People often say what is the point of a history degree. Well there are many answers to that, but a key one is that it teaches you to look at any subject with a long lens and not to rush to judgment.

That’s relevant right now. For instance, time and again, politicians refer to the campaign to beat coronavirus as being a ‘war’. Now, everyone knows a bit about war. Wars are bad. People lose their lives and livelihoods are destroyed. That is exactly what is happening now.

But history teaches us that there is always another viewpoint. And while wars are bad, they can also deliver benefits for the long-term. Nowhere is that truer than in the sphere of technological development: necessity being the mother of invention.

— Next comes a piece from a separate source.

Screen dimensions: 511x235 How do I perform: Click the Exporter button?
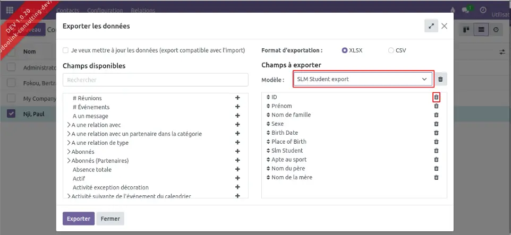[x=79, y=219]
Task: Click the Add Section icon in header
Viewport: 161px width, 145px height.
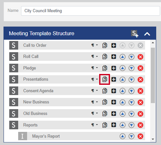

Examples of this being true are almost too many to list. Some of my favourites include:

1)   

Canned food

. If you’ve been hoarding tins of beans you have Napoleon to thank. The French army, in true gourmand style, wanted better rations to help them romp around Europe. A 12,000-franc reward was offered to the inventor who cracked the problem: that man was Nicolas Appert for his sealed jars. He collected his prize money in 1810, five years before Napoleon lost his appetite at Waterloo.

2)   

The microwave oven

. If you are settling down to an evening of Netflix with popcorn ‘fresh’ from the microwave you are riding the coat-tails of conflict. Percy Spencer realised in 1946 that radar technology created in World War Two actually heated things up and that could lead to more than just a sticky mess. He’s widely credited as being the father of the microwave oven although it took until 1967 for them to be shrunk to a practical size for home use.

3)   

Plastic surgery

. The ability to perfect the faces that God gave us came thanks to Harold Gillies, a Kiwi-born medical man who pioneered the skin graft to save the face of one Walter Yeo, a sailor who was badly burned at the Battle of Jutland in 1916. The technology was further refined in World War Two, not least on fighter pilots injured in the Battle of Britain.

4)   

Space flight

. While I hope Virgin Atlantic doesn’t go bust, Sir Richard will still have his baby Virgin Galactic to occupy his talents. And for that he will have a certain Wernher von Braun to thank. Von Braun was one of NASA’s pioneers who helped Neil Armstrong land on the moon in 1969. The Americans scooped him up at the end of the Second World War in Peenemunde, where he had been developing his skills as an aerospace engineer working on the V2 rocket programme for Hitler. 

5) 

The internet

. Finally, just think about your ability to put up with the pandemic at all. If you are anything like me then you are only able to tolerate the lockdown because of the virtual life you can live online through the internet. And of course, Tim Berners-Lee’s invention in the 1980s had its origins in the Cold War and the US ARPAnet programme.

I have no idea what changes to society this ‘war’ will bring: I’m a marketer, not a futurologist. But what I am certain of, based on history, is that some of them will actually be good. So, as far as we can, despite the death and uncertainty, it’s a time to stay positive and just keep buggering on (as Churchill so eloquently put it).